**EXTRACTED DATA**
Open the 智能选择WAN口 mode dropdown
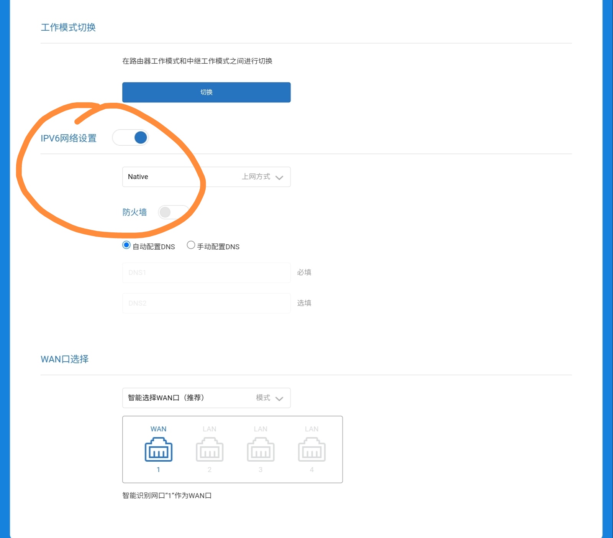The height and width of the screenshot is (538, 613). pyautogui.click(x=206, y=398)
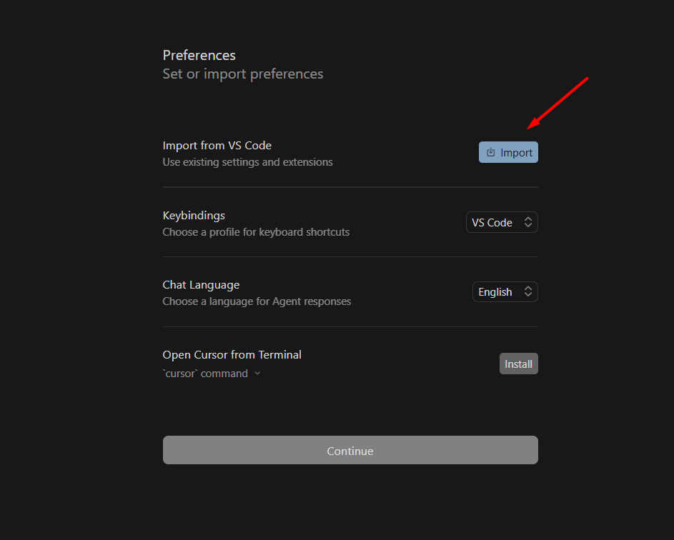Viewport: 674px width, 540px height.
Task: Install the cursor terminal command
Action: [x=518, y=364]
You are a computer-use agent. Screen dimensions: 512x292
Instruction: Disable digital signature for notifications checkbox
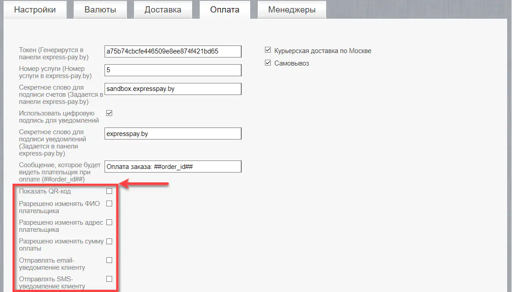click(x=109, y=113)
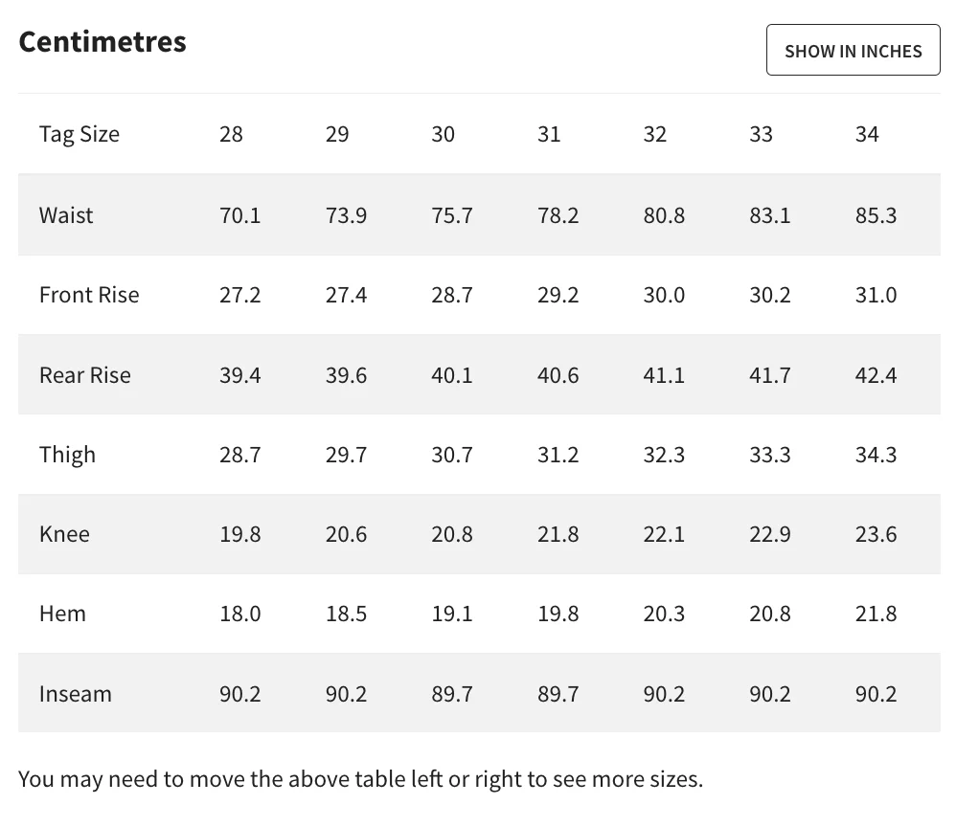Viewport: 979px width, 827px height.
Task: Click the Knee row label
Action: pos(64,534)
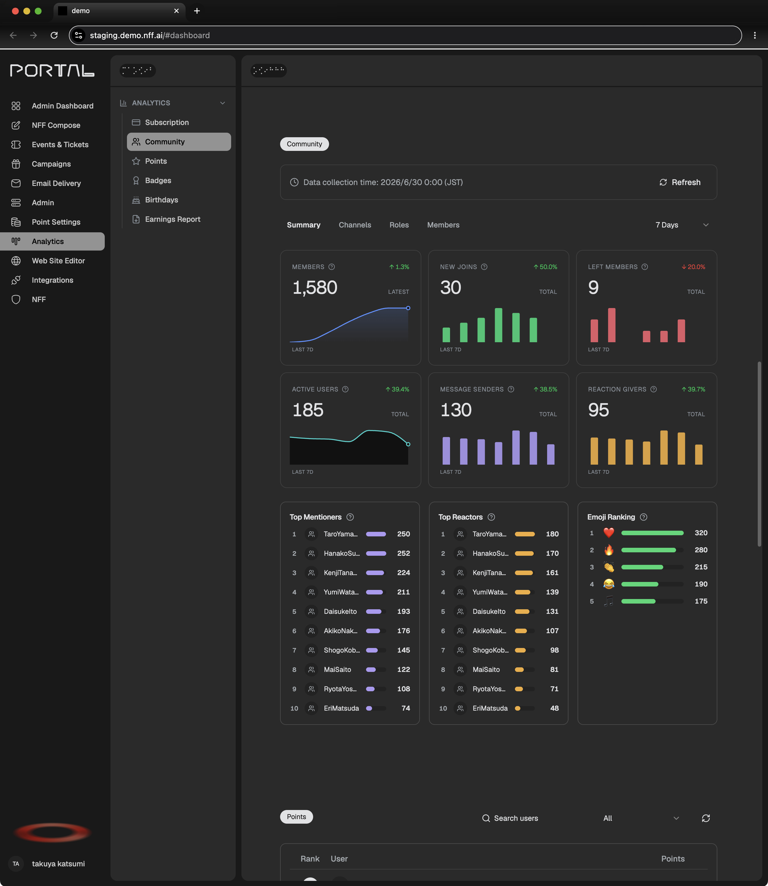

**PROBLEM TO WORK ON**
Beginning with the line with "You are a computer-use", repeat the entries above exactly, up to and including the last line, leaving out pictures.

**EXERCISE SOLUTION**
You are a computer-use agent. Screen dimensions: 512x292
Instruction: Disable digital signature for notifications checkbox
click(x=109, y=113)
Viewport: 979px width, 827px height.
Task: Click the Knee row label
Action: pos(64,534)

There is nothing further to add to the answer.